4. Il ressort des pièces du dossier que le prix de vente de 193 000 euros fixé par la délibération du 26 août 2019 correspondait à l'estimation du service des domaines du 2 juillet 2019. Si par un courrier du 2 aout 2019, M. A avait déclaré " donner (son) accord " quant à une vente au prix de 193 000 euros, cet accord était équivoque dès lors que l'intéressé émettait expressément, par le même courrier, le souhait de " bénéficier d'une réduction de 10 % ", outre d'un paiement échelonné sur une période de 60 mois. Par ailleurs, les pièces versées au dossier par la commune révèlent que M. A n'a pas donné suite au courrier du notaire du 17 février 2020 lui demandant, pour le compte de la commune, différents documents nécessaires en vue de formaliser la vente ainsi que le versement d'un acompte sur le prix, la carence persistante de l'acquéreur étant attestée par un courriel adressé à la commune par le notaire le 29 mars 2021. Dans ces circonstances, la délibération du 26 août 2019 ne saurait être regardée comme portant sur une vente parfaite intervenue entre la commune de Saint-Louis et M. A et la commune était fondée à considérer, par sa délibération du 12 août 2019, que le comportement de l'intéressé à l'égard de la vente envisagée justifiait l'abrogation de la délibération initiale et qu'une telle abrogation pouvait être décidée, en l'espèce, sans mise en œuvre des garanties applicables aux décisions créatrices de droit en vertu des dispositions précitées du code des relations entre le public et l'administration.

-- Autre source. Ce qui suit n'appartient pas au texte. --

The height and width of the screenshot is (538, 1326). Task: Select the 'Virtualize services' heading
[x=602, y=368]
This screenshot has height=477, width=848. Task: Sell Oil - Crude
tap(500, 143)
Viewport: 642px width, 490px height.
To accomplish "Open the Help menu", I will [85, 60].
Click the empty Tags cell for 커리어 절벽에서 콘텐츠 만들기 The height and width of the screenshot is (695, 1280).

5. Il résulte de ce qui précède que M. A n'est pas fondé à demander l'annulation de la délibération du 12 août 2021 et que ses conclusions tendant à l'application des dispositions de l'article L. 761-1 du code de justice administrative doivent être rejetées par voie de conséquence.

D E C I D E :

Article 1er : La requête de M. A est rejetée.

Article 2 : Le présent jugement sera notifié à M. B A et à la commune de Saint-Louis.

Délibéré après l'audience du 21 septembre 2023, à laquelle siégeaient :

M. Aebischer, président,

M. Monlaü, premier conseiller,

Mme Tomi, première conseillère.

Rendu public par mise à disposition au greffe le 6 novembre 2023.

Le rapporteur,

X. MONLAÜ

Le président,

M.-A. AEBISCHER

Le greffier

D. CAZANOVE

La République mande et ordonne au préfet de La Réunion en ce qui le concerne ou à tous commissaires de justice à ce requis en ce qui concerne les voies de droit commun, contre les parties privées, de pourvoir à l'exécution de la présente décision.